4.2. Ingevolge artikel 19j, eerste lid, van de Natuurbeschermingswet 1998 (hierna: de Nbw 1998) houdt een bestuursorgaan bij het nemen van een besluit tot het vaststellen van een plan dat, gelet op de instandhoudingsdoelstelling, met uitzondering van de doelstellingen, bedoeld in artikel 10a, derde lid, voor een Natura 2000-gebied, de kwaliteit van de natuurlijke habitats en de habitats van soorten in dat gebied kan verslechteren of een significant verstorend effect kan hebben op de soorten waarvoor het gebied is aangewezen, ongeacht de beperkingen die terzake in het wettelijk voorschrift waarop het berust, zijn gesteld, rekening:

a. met de gevolgen die het plan kan hebben voor het gebied, en

b. met het op grond van artikel 19a of artikel 19b voor het gebied vastgestelde beheerplan voor zover dat betrekking heeft op de instandhoudingsdoelstelling, met uitzondering van de doelstellingen, bedoeld in artikel 10a, derde lid.

Ingevolge het tweede lid maakt het bestuursorgaan voor plannen als bedoeld in het eerste lid, die niet direct verband houden met of nodig zijn voor het beheer van een Natura 2000-gebied maar die afzonderlijk of in combinatie met andere plannen of projecten significante gevolgen kunnen hebben voor het desbetreffende gebied, alvorens het plan vast te stellen een passende beoordeling van de gevolgen voor het gebied waarbij rekening wordt gehouden met de instandhoudingsdoelstelling, met uitzondering van de doelstellingen, bedoeld in artikel 10a, derde lid, van dat gebied.

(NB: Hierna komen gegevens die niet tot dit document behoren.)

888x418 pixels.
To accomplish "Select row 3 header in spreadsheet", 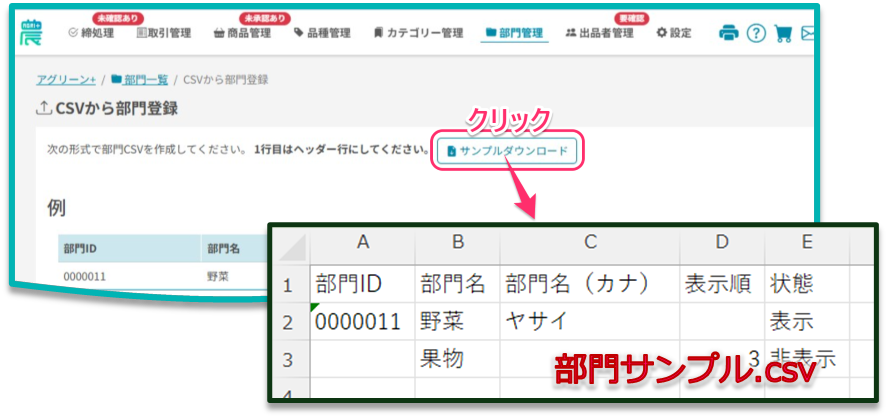I will coord(288,357).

4.3. Niet in geschil is dat aan de westzijde van het plangebied, direct aan de overzijde van het verlengde Schelpenpad, het plangebied van het uitwerkingsplan "Westmade fase 1b" is gelegen, welk plan op 19 mei 2014 door de raad is vastgesteld en dat voorziet in de bouw van maximaal 43 woningen. Hoewel, naar het college in het kader van het onderhavige uitwerkingsplan heeft onderzocht, de realisatie van 5 woningen nabij de [locatie 1] naar verwachting een te verwaarlozen effect zal hebben op de stikstofdepositie in het Natura 2000-gebied Solleveld & Kapittelduinen, valt naar het oordeel van de voorzieningenrechter niet op voorhand uit te sluiten dat de bouw van maximaal 8 woningen onder het uitwerkingsplan "[locatie 1] te Monster", bezien in combinatie met de bouw van maximaal 43 woningen onder het uitwerkingsplan "Westmade fase 1b", significante gevolgen kan hebben voor het Natura 2000-gebied Solleveld & Kapittelduinen. Voor zover het college heeft betoogd dat uitwerkingsplannen niet onder dit beoordelingskader vallen, overweegt de voorzieningenrechter dat het college geen overtuigende argumenten heeft aangevoerd voor de juistheid van dat betoog. De voorzieningenrechter gaat er voorshands van uit dat ook uitwerkingsplannen plannen zijn als bedoeld in artikel 19j van de Nbw 1998.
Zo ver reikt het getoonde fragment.